Soñé con el barco que surcaba el piélago rumbo a Creta con los catorce atados en cubierta. Catorce cuerpos cálidos y palpitantes, con la vida estallándoles por cada poro de la piel. Aterrados. Espantados por su futuro. Despertados por la pesadilla de la alimaña deforme. Quizá a sus oídos hubiera llegado el intento de Teseo, que estimaban vano. Y la argucia de Ariadna, que considerarían inútil.

Mi corazón De repente, una chispa alumbró mi corazón. Pequeña, aunque vigorosa: Ariadna. La princesa perseveraría. Era inteligente, astuta y tozuda. Si. Reí. Corrí en los intestinos de la montaña. Caí exhausto. Reí de nuevo. Bramé. Y surcó mi rostro cubierto de barro un llanto de alegría. Desasosegado por el embrujo de la esperanza, dejé de alimentarme. Pero seguí trotando por aquella maraña de pasillos horribles, irregulares, infectos. Mis propias carcajadas me envolvían.

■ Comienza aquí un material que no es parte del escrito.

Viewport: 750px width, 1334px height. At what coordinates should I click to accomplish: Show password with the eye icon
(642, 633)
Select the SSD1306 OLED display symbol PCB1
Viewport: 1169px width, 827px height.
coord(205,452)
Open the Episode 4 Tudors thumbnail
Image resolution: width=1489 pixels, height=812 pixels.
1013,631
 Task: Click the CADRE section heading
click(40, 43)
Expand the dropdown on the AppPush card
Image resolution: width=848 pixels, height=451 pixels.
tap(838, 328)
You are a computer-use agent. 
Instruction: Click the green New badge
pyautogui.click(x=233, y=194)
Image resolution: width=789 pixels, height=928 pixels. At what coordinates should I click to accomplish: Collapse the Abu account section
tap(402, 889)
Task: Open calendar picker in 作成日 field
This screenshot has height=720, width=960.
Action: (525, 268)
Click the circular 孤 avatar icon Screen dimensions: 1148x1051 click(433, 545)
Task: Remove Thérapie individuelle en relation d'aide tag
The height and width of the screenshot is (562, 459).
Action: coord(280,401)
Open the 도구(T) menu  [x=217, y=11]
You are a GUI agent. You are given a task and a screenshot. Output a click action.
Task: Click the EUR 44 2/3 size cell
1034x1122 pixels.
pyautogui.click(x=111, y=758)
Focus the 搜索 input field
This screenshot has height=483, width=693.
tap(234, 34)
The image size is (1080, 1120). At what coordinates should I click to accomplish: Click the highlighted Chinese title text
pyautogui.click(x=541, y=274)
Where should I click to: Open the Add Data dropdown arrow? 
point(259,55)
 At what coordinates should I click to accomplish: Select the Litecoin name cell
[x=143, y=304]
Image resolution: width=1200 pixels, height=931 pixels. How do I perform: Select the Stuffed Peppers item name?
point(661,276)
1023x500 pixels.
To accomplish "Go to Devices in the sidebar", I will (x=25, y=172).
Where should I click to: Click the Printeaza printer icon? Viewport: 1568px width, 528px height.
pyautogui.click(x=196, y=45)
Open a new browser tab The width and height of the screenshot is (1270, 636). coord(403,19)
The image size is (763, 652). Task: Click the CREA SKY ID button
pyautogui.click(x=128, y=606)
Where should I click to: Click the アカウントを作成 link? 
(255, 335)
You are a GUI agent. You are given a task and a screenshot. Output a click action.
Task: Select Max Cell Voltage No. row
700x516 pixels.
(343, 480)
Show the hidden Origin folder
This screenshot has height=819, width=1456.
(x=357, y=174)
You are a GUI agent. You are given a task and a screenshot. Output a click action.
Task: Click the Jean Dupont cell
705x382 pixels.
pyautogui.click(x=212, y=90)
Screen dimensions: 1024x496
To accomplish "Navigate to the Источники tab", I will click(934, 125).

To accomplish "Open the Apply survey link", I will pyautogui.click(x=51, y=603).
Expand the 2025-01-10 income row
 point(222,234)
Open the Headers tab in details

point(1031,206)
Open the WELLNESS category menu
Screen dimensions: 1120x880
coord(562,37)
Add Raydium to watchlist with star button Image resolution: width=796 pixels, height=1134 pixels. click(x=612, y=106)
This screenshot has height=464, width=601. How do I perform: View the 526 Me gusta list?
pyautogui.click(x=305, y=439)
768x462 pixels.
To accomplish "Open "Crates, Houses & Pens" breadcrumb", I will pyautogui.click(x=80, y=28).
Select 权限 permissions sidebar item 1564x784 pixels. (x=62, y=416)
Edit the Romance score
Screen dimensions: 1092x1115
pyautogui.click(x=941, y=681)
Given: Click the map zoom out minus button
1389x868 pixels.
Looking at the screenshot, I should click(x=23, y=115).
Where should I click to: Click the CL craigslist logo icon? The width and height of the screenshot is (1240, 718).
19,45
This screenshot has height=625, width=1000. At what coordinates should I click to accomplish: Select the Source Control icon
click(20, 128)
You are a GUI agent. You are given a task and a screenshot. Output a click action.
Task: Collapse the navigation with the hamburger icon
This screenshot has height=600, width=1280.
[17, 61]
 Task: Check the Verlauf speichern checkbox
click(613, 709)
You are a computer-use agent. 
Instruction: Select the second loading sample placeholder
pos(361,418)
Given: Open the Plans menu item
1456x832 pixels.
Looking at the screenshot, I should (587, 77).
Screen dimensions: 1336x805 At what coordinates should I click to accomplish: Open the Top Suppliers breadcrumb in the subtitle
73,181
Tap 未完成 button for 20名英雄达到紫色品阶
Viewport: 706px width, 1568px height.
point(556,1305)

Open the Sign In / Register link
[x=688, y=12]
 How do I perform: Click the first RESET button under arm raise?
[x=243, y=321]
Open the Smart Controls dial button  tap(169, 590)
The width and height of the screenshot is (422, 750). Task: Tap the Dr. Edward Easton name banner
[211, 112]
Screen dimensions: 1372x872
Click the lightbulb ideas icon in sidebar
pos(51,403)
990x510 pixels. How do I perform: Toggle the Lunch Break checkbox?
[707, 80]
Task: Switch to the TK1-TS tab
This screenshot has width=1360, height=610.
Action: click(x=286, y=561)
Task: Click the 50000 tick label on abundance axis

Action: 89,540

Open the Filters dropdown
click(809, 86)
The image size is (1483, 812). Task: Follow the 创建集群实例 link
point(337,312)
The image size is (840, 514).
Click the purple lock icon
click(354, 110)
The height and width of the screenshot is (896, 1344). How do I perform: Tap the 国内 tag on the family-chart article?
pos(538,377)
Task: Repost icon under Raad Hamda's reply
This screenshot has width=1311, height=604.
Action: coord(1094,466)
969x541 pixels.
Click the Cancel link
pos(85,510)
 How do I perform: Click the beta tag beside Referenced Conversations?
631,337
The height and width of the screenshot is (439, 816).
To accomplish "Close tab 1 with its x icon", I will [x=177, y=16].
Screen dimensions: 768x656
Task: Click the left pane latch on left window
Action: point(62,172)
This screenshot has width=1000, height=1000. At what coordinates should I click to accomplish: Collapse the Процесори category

Una mañana, o puede que una noche, me desveló el eco del retumbar frenético de los tambores y el lamento dulce de los pífanos. Me costó reconocerlo. Lo había perdido en la memoria. Distinguí el perfume del incienso. Los lamentos de los catorce, envueltos en maldiciones, distorsionados por la distancia y los recodos.

Me conduje por el olfato. La salvación llegaba. Uno traería el tobillo, o el brazo, anudados a Ariadna, la brisa y la luna. Al principio, caminé rápido. Hasta que me pudo la exaltación de la proximidad cierta. Me sorprendió el olor a brezo, a laurel y olivas que desprendían los cabellos de aquellos jóvenes. Era la promesa del regreso al hogar. Intenté llamarlos para que se tranquilizaran y emití un sonido extraño que no pude modular. Me tropecé con dos, de frente, en un cruce. Uno se desmayó. El otro quiso correr, horrorizado; pero resbaló y se desplomó con la pierna rota. No había hilo. “La bestia, la bestia, la bestia”, se desgañitó el herido. Me pudo la ira y lo estrangulé. Me pudo el hambre y devoré parte de su rostro. En sus ojos vidriosos me vi desnudo, con la melena endurecida por el limo seco y el pecho y las piernas cubiertos de barro, arañazos y bultos resultado de los golpes. Las uñas sin medida. Y desprendiendo un tufo a heces y podredumbre.

Si no traen camino al ovillo los mataré a todos.

Y aguardo a otro Teseo que me despene a mí.